Es folgt ein Carpaccio von der Jakobsmuschel, nur ganz leicht anmariniert mit Pflaumenkernöl, dazu Orange, etwas Ossietrakaviar und perfekt gereifte Johannisbeertomaten aus dem eigenen Garten.
Weil Grainer das Reh im Ganzen einkauft, kann er jetzt das komplette Innereienprogramm ausspielen – in vier Gängen. Und Christiane Grainer ist nicht nur die charmanteste Gastgeberin weit und breit, sondern auch eine ausgezeichnete Sommelière, die dazu aus ihrem Ausnahmekeller mit seiner geradezu atemberaubenden Auswahl an gereiften Jahrgängen die eine oder andere sehenswerte Bouteille zu Tage fördert.
Knusprigst-kross ist die Panade, die beim ersten Bissen cremig-schmelzendes Rehhirn freigibt, Tomaten-Champignonsauce und etwas Korianderkresse sind die kongeniale Begleitung.
Zur Rehniere mit Senfsauce und Kartöffelchen harmoniert perfekt der fast kupferfarbene 2004 Altenberg von Marcel Deiss.
Könnte die Rehleber mit Quittensauce, Apfel und Rosinen besser begleitet sein als durch eine 1999 Riesling Auslese Bernkasteler Doctor von Weingut Wwe. Dr. H. Thanisch?

*Auszüge der Datensätze*:
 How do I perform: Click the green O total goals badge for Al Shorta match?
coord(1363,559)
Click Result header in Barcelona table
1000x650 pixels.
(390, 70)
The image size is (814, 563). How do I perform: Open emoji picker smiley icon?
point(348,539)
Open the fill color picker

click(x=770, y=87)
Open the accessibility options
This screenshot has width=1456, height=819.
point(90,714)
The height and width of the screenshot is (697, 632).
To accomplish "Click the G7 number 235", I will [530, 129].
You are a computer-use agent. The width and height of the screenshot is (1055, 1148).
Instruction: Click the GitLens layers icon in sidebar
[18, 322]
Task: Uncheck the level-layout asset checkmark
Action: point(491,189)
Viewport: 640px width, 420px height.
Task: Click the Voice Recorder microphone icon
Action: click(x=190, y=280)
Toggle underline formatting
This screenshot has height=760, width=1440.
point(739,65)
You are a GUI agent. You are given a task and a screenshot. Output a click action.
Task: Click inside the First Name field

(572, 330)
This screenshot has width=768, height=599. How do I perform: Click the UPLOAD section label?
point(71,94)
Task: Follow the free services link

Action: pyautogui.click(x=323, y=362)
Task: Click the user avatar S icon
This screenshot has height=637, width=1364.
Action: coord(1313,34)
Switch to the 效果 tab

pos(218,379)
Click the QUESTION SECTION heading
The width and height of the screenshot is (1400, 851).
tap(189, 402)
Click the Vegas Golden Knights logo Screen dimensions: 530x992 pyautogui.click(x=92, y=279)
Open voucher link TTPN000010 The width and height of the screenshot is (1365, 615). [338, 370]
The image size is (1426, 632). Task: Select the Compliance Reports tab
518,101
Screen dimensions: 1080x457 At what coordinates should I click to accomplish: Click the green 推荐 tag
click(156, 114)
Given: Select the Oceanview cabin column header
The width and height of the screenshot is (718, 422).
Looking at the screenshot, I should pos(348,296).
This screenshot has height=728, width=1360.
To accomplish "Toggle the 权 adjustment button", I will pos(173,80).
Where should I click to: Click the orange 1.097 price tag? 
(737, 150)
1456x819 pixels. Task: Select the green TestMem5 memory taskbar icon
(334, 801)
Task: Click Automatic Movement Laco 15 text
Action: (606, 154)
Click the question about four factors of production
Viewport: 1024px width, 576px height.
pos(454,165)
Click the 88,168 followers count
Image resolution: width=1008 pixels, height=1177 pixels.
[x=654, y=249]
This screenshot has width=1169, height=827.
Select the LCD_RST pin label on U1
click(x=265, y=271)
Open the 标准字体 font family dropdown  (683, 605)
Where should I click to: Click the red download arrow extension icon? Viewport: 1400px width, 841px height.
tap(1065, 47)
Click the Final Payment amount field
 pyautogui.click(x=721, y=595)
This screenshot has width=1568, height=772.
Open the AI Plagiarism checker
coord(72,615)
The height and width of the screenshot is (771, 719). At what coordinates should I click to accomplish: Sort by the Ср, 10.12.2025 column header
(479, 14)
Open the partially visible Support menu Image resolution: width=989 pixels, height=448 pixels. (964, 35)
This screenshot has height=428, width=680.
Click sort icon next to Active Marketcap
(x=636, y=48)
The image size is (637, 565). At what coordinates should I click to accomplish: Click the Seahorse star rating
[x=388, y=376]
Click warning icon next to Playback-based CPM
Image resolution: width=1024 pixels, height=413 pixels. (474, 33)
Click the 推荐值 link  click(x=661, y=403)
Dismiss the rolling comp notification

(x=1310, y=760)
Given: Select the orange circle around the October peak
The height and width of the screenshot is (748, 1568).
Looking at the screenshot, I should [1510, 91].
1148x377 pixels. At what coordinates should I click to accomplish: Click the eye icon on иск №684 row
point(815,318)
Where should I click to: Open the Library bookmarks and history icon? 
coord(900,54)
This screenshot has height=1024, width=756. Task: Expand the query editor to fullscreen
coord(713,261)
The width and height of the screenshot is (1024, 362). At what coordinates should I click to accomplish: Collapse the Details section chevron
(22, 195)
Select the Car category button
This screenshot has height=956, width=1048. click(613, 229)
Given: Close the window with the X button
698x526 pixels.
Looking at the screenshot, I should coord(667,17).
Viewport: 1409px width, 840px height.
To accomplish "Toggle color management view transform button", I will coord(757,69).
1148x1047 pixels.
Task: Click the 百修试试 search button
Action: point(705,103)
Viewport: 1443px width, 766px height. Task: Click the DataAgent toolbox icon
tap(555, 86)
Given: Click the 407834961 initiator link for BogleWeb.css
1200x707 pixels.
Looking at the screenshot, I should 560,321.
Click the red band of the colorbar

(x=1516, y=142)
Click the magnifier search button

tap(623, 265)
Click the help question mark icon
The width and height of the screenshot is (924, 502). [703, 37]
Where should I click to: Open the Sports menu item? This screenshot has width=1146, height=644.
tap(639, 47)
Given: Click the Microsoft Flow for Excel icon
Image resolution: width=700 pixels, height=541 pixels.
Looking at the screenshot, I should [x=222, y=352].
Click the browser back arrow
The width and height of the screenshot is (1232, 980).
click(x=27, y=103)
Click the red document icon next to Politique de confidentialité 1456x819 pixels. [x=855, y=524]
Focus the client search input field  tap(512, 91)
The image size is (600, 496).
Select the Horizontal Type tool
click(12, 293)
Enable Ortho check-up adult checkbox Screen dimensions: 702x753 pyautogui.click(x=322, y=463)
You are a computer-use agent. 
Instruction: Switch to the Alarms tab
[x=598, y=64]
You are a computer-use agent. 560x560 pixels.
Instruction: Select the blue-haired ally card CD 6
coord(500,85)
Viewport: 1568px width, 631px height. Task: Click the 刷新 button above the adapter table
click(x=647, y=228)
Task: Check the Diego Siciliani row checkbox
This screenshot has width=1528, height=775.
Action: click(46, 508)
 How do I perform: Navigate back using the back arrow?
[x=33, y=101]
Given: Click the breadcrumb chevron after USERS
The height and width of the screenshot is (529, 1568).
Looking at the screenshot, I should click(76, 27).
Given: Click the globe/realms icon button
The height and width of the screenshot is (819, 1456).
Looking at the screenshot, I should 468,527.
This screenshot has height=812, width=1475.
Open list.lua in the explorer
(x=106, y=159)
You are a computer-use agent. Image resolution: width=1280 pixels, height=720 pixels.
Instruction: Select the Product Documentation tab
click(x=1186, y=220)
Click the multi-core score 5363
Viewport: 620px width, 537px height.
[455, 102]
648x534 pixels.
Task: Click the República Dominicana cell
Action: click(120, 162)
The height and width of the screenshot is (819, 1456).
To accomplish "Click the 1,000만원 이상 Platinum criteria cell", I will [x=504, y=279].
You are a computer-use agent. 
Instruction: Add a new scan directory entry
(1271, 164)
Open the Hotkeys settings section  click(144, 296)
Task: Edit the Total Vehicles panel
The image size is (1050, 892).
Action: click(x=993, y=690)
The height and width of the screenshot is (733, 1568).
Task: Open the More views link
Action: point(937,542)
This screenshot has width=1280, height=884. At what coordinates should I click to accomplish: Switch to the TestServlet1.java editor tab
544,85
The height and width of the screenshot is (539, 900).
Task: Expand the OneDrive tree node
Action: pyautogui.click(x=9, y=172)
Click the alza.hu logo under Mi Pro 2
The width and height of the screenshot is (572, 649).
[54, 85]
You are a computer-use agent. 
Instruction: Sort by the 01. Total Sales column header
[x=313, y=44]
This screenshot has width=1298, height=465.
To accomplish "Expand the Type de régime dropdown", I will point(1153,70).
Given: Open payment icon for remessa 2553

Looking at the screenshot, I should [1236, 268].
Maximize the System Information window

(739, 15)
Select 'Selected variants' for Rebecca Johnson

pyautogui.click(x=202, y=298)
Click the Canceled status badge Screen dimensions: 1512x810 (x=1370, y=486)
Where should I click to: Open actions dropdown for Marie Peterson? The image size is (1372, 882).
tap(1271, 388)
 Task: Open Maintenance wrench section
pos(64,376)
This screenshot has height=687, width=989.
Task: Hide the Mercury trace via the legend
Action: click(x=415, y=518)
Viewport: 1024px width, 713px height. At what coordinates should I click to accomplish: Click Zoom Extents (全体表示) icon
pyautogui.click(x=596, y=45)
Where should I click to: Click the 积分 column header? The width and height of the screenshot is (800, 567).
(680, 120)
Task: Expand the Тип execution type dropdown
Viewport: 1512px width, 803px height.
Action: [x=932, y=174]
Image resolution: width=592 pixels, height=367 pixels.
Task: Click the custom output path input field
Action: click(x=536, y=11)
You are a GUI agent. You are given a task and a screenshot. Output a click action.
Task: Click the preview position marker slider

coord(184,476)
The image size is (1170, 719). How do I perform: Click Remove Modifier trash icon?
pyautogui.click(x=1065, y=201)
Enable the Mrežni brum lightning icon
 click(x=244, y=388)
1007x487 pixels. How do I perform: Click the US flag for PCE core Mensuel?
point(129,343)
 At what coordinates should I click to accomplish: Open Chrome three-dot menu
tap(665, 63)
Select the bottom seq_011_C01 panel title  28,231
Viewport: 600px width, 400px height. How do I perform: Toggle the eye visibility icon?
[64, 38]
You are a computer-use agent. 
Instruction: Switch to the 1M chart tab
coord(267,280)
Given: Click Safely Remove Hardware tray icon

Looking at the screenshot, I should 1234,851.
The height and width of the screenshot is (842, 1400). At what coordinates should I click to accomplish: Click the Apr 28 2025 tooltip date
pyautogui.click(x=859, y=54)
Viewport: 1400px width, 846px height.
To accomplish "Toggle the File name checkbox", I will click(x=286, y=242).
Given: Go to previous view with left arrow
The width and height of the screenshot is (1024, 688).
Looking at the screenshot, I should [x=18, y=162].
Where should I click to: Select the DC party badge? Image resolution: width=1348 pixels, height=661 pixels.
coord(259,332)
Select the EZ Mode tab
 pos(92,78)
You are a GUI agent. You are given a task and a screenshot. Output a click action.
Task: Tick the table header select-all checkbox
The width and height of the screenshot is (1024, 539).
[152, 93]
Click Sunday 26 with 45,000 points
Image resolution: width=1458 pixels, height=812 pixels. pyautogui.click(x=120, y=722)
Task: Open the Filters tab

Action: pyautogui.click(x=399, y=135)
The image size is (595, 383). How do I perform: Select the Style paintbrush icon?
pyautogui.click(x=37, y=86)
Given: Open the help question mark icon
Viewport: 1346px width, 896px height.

*Deine Aufgabe*: Gib aus dem Auszug über das Menü mit Reh den Abschnitt von „Zur Rehniere mit“ bis „Dr. H. Thanisch?“ unverändert wieder.

*Ergebnis*:
Zur Rehniere mit Senfsauce und Kartöffelchen harmoniert perfekt der fast kupferfarbene 2004 Altenberg von Marcel Deiss.
Könnte die Rehleber mit Quittensauce, Apfel und Rosinen besser begleitet sein als durch eine 1999 Riesling Auslese Bernkasteler Doctor von Weingut Wwe. Dr. H. Thanisch?